Several weeks later, the idea popped up again. It was one of those lightning rod moments (makes me think of Roger Von Oech's book, A Whack on the Side of the Head). I was in the middle of teaching a class, and suddenly, out of the clear blue, I saw this illustrated letter in my head, clear as a bell. I don't get inspired like that very often, but I'm always grateful when it happens! Initially, anyway.
Remember Close Encounters of the Third Kind, the version that was released in 1977? In that movie, Richard Dryfuss' character has a close encounter, and subsequently becomes obsessed with creating conical shapes. He carves them out of shaving cream, mashed potatoes, any malleable 'medium' he comes in contact with. That's how it feels, I think, in the hours/days/weeks after inspiration hits. It's an obsession, sort of an internal directive given from above, and until a girl is able to realize that vision, to get the inspiration out of her system, it can be quite overwhelming (understatement). It's sort of maniacal, but in a good way. Mostly.
So anyway, I got the inspiration, and thankfully had time to do something about it. Voila! My Capital L Girl came to be.
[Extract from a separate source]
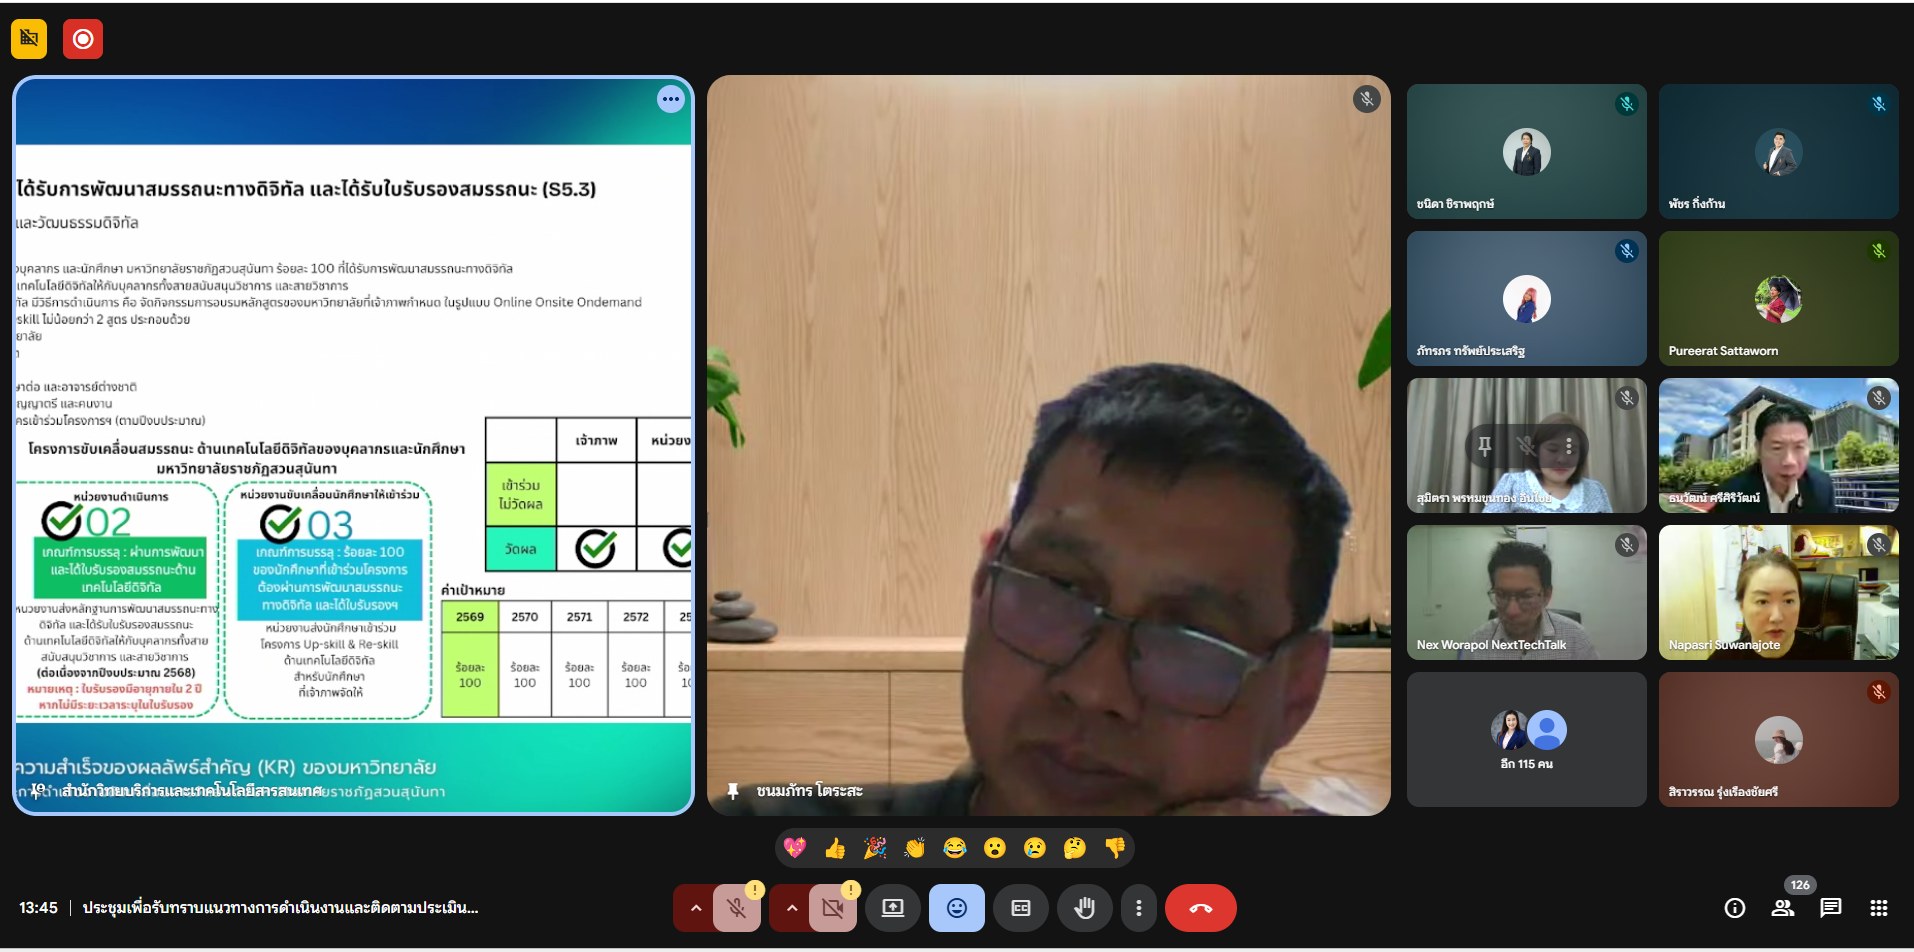The width and height of the screenshot is (1914, 952).
Task: Expand the video settings arrow
Action: click(791, 908)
A few days later, my wonderful agent Anna sent out a group e-mail to tell us all that Nate Williams had posted a link to AGM's Pumpkin Carving Contest on illustrationmundo.com. She included a link, which I followed... only to stumble upon Nate's new site:
Two seconds later Anna sent another e-mail, explaining that she had sent the wrong link. But I thought, Wow, that mistake was meant just for me! Ten minutes later, my illustrated letter was posted on the letterplayground site, and I sat back in my studio chair, deeply satisfied. Directive: complete!